Text block -
--- Begin ---
CM: And that sounds similar to Nabokov’s critique of the lazy reader — someone who wants to be spoon-fed instead of asking what the “author” is trying to do. What is your ideal “viewer” – how will she approach MadeIn’s production?
XZ: The ideal viewer never appears when you need them. So don’t worry about them.
CM: Are people sometimes too grown-up when they try to understand MadeIn’s production? Does it help to be child-like?
XZ: It doesn’t matter; there aren’t seamless eggs.
CM: Would you say that “Observation Misunderstanding” is one of the principle mediums with which MadeIn plays and experiments?
XZ: Maybe it could be described as the main content that was created since the establishment of the company.
CM: How would you describe the other or supporting content?
XZ: For example, “examining,” “looking for enemies,” and “recurrent dissatisfaction” are topics that are being created.
CM: Are some or all of these topics are particularly relevant to society in China now or are these topics “world” topics?
XZ: There aren’t differences; it just has to be important.
--- End ---
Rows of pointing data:
--- Begin ---
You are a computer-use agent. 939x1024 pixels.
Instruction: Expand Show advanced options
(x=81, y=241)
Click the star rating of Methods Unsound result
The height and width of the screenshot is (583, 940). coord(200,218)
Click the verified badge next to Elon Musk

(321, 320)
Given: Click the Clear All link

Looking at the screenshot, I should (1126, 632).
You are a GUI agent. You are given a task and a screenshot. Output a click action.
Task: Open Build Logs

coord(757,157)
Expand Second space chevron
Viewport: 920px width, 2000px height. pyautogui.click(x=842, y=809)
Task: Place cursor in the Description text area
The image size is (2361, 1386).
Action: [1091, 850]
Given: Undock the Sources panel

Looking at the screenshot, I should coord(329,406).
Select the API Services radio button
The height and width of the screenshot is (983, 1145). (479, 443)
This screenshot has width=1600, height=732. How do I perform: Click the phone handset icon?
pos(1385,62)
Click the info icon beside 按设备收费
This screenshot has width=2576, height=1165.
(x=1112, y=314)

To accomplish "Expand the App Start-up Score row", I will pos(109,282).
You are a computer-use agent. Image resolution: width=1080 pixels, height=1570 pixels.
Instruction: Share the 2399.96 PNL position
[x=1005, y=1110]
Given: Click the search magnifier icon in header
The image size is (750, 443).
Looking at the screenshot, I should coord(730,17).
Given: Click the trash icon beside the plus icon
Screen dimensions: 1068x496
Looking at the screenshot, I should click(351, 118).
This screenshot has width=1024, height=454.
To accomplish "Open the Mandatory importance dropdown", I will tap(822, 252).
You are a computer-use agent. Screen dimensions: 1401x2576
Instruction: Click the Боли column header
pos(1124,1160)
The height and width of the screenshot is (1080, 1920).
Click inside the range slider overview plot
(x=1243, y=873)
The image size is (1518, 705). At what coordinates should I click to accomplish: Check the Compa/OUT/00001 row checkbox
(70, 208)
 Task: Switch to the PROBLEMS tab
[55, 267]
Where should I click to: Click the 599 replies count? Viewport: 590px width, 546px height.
--- End ---
Set problem -
Reproduce word for word the part of the interview that opens with the words "XZ: It doesn’t" and closes with "or supporting content?".

Final result -
XZ: It doesn’t matter; there aren’t seamless eggs.
CM: Would you say that “Observation Misunderstanding” is one of the principle mediums with which MadeIn plays and experiments?
XZ: Maybe it could be described as the main content that was created since the establishment of the company.
CM: How would you describe the other or supporting content?